Hawker Beechcraft is competing with Brazil-based Embraer for a U.S. Air Force Light Air Support contract.
The company has put its AT-6 light attack and surveillance aircraft up against Embraer's Super Tucano military aircraft in the bid for the award.
The prize is an initial contract to supply 20 aircraft to two air bases in Afghanistan and another 15 for the Air Force to use in "building partner capability."
But the number could grow to 55 aircraft worth up to $950 million.
"We believe this is the beginning of a production run that is significantly larger than this first 35 aircraft," said Derek Hess, director of light attack for Hawker Beechcraft.
The Air Force estimates a June 30 award date with deliveries beginning in April 2013.
The AT-6 is based on Hawker Beechcraft's turboprop T-6 trainer used to train U.S. Air Force and Navy pilots under the Joint Primary Aircraft Training System contract. Other countries are also using the plane.
The derivative readies the trainer for a new role — combat missions.
The AT-6 is designed for counterinsurgency, close air support, armed overwatch, homeland defense, homeland security and other missions, the company said.
A win would help Hawker Beechcraft's production line for the T-6 stay running.
"That's a key issue," said Jim Maslowski, Hawker Beechcraft president for U.S. and international government business. "This is about sustaining production."
The company has delivered nearly 700 T-6 trainers, including 444 to the Air Force and 123 to the Navy. Others have gone to Greek, Canadian, Iraqi, Israeli and Royal Moroccan air forces and NATO Flying Training in Canada.

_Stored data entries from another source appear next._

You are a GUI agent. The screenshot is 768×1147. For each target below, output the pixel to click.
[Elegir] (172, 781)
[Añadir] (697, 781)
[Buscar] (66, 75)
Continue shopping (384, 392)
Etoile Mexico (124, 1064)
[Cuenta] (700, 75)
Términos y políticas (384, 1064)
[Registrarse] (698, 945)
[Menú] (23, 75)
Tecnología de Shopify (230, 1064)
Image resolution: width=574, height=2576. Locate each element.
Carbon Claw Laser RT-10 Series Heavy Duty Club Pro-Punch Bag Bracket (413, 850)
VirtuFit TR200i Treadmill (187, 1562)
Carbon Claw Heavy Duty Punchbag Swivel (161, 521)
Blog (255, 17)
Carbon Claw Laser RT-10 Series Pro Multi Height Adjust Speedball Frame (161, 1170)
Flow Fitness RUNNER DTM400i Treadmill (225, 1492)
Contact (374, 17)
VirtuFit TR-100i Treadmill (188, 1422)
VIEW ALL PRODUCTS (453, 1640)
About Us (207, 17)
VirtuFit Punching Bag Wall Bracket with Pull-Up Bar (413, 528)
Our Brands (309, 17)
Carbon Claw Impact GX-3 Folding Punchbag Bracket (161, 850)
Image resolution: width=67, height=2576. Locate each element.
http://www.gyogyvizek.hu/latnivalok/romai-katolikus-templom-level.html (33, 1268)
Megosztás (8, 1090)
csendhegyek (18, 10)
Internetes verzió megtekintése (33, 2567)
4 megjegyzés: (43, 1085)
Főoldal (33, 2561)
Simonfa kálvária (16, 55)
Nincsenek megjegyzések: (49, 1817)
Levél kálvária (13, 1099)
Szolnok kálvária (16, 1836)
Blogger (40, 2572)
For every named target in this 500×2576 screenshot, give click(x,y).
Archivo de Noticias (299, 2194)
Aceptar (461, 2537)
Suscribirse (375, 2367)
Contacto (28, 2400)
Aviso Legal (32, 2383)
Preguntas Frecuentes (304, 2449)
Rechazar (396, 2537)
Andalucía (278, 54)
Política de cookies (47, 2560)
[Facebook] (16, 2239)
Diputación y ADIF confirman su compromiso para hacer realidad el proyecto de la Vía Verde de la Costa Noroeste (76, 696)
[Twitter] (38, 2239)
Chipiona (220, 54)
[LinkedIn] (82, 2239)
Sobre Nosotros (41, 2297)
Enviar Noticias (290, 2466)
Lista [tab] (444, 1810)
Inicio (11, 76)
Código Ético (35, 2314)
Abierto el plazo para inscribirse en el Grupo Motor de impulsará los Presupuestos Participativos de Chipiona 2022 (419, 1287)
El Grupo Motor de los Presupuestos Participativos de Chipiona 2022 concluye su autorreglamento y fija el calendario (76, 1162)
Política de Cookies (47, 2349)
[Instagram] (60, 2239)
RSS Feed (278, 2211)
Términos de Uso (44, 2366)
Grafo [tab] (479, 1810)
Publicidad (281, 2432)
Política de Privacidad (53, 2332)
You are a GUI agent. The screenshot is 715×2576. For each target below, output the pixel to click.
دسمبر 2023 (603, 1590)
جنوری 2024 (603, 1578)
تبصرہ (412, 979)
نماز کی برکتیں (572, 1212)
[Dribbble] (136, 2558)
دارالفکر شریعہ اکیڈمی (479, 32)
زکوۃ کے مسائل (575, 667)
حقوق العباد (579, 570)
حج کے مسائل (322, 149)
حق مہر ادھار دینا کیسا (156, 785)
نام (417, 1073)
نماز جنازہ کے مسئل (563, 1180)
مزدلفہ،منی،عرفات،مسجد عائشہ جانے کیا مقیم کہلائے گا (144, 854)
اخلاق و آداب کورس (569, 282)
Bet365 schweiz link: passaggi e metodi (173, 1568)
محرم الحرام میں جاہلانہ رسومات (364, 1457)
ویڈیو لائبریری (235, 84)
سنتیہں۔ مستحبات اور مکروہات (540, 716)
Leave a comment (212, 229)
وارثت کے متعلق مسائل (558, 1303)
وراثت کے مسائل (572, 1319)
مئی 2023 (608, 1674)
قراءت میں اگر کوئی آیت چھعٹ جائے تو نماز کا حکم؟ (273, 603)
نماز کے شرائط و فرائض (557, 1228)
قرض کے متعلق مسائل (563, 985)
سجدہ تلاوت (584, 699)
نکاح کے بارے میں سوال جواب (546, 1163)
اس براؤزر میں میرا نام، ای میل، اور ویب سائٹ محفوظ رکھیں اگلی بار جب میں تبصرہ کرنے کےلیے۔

Final deliveries to the U.S. Navy under the JPATS program are scheduled to take place in 2015.
Winning the AT-6 would help sustain 1,400 jobs in 20 states, including 800 Hawker Beechcraft jobs in Wichita.
That's how many currently work on the AT-6 and T-6 programs at the company and its U.S. partners and suppliers, the company said.
In January, Hawker Beechcraft signed an agreement with the Salina airport to use its facilities for pilot and maintenance training associated with the contract.
The AT-6 makes sense for the Air Force since all U.S. Navy, Air Force and Marine pilots train in the T-6, Maslowski said.
"It's the logical fit," Maslowski said.
It's an easy transition to fly the AT-6, he said.
In October, 39 airmen performed combat-representative training missions in the AT-6 on their second flight.
The plane uses the same mission computer as the A-10C and the same sensor suite from the MC-12W Project Liberty aircraft, which uses King Airs as its platform.
In January, Hawker Beechcraft and Embraer flew three sorties with their aircraft at Kirtland Air Force Base to demonstrate austere field, attack and reconnaissance, and advance training capabilities.
Last week and this week, Hawker Beechcraft is conducting weapons testing on the AT-6 in Gila Bend, Ariz.
Embraer in U.S.
The Light Air Support contract is part of Embraer's push to increase its North American presence.
Embraer in February opened a final assembly plant for its Phenom 100 business jet in Melbourne, Fla.
But it wants to establish itself in the U.S. defense market, officials told Aviation Week. In January, Embraer created a defense and security division.
Embraer declined comment about the Light Air Support competition.
However, the company told Aviation Week that it proposes assembling the Super Tucanos in Jacksonville, Fla., with training provided at Clovis, N.M.
Embraer partnered with Sierra Nevada Corp., which will act as a U.S. prime contractor for the bid.
Vice president for military marketing Acir Padilha told Aviation Week that the Super Tucano was built to operate in an austere environment, "with a comfortable cockpit for long flight duration and an open avionics architecture to integrate new systems and weapons."
Embraer projects a global market for 300 counter-insurgency aircraft over the next 10 years.
All Latin American operators except Chile use Super Tucanos primarily in combat roles, Padilha told the magazine.
The competition has gained attention in the wake of an Air Force award of an aerial refueling contract to Boeing over European rival EADS, from those who question giving a contract to produce sensitive defense equipment to a foreign company.
Officials from the Center for Individual Freedom wrote a letter to Defense Secretary Robert Gates with the concern.
"American jobs, and ultimately American security, are at stake," said the letter, signed by CFIF president Jeffrey Mazzella and vice president for legal affairs Timothy Lee.
They point to a clause in Embraer's bylaws called the "Golden Share," which gives the Brazilian government veto rights to the "interruption of the supply of maintenance and replacement parts for military aircraft."
That's troubling, they say.
The Brazilian government could shut down the operation at any time, "leaving the United States no recourse on the matter," they said.
Christine Manna, an Embraer spokeswoman in Florida, said CFIF's "Golden Share" interpretation is incorrect.
"The Brazilian Government, through the Golden Share, cannot interrupt an ongoing contract entered into by Embraer," she said in an e-mail.